Es sencillo dispersar los días como intrusos que ven pasar el tren delante de su choza

A veces sentado en una terraza y en silencio, la charla tangencial de los otros dos porque no hay nada que escuchar, menos que decir, cosas que siquiera entretengan. Tal vez sí echar un vistazo a la gente que transita, mirar al perro que te clava los ojos porque está aterrorizado. La bebida que meridianamente no sienta bien, tampoco la sobriedad; es complejo discernir en cuál de las vertientes está uno peor, si sereno, si ebrio, si comatoso por la resaca.
Entonces Julie en la penumbra levanta la voz y propaga una risotada en el momento en que nos dirige unas palabras:
-Éste parece más joven, porque vosotros dos…

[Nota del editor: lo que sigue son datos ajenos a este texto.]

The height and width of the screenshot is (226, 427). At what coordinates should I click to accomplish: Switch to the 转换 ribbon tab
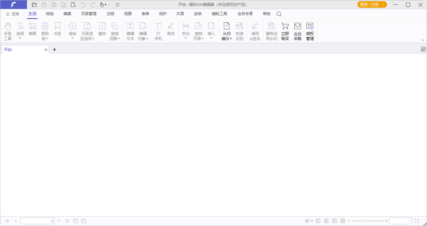point(49,14)
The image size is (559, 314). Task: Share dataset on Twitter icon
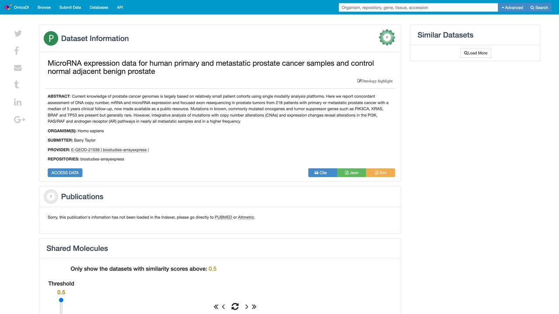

Y éste se pregunta si parece más joven comparado con su padre y con el otro tipo, el hombre que cada día sube al albergue municipal para acariciar y abrazar a los perros, uno por uno, extrayéndolos y restituyéndolos después en sus jaulas.
Éste le da una respuesta a Julie ambicionando sacársela de encima, desprenderse de su borrachera en la previa de despedida de solteras que protagoniza junto a dos amigas que van de la mano de dos tipos, una creo que es la futura novia, y Julie nos dice a guisa de retirada que siempre tiene que haber algún palurdo suelto.

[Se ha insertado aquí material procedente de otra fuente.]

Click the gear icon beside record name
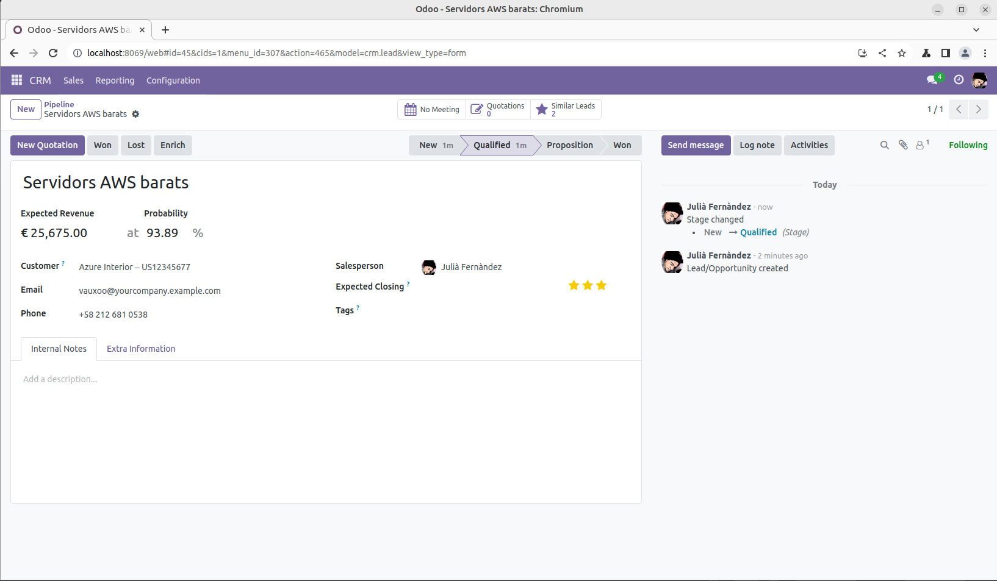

Manosea éste la corbata y pide un taxi, hasta aquí hemos llegado, pienso tras el firme apretón de manos con el hombre que acaricia y abraza a todos los perros y de dos o tres palmaditas en el hombro del susodicho. Escalamos hacia el hotel, el puerto se queda atrás, me despojo del traje, sueño en la duermevela que me he muerto.

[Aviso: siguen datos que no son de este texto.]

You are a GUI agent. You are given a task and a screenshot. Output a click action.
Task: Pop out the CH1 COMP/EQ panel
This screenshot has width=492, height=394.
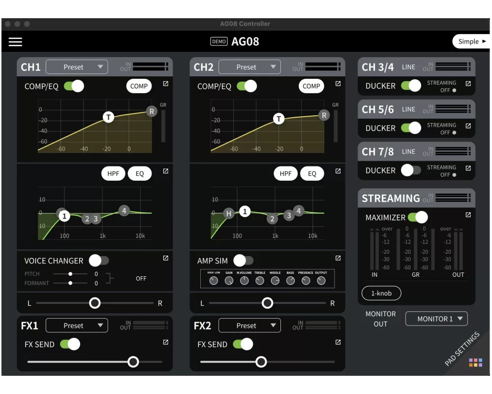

Bostezando a la mañana siguiente observo la estatua infinita de los caballos en la rotonda -Joder, como se nos caiga medio caballo encima vamos listos- mientras mi padre, sin hacer aprecio, conduce a Valença, ciudad donde, después del paseo de rigor por la Fortaleza, compramos aguardiente él, café yo y tomamos el camino de vuelta antes de que ser alcanzados por el viento.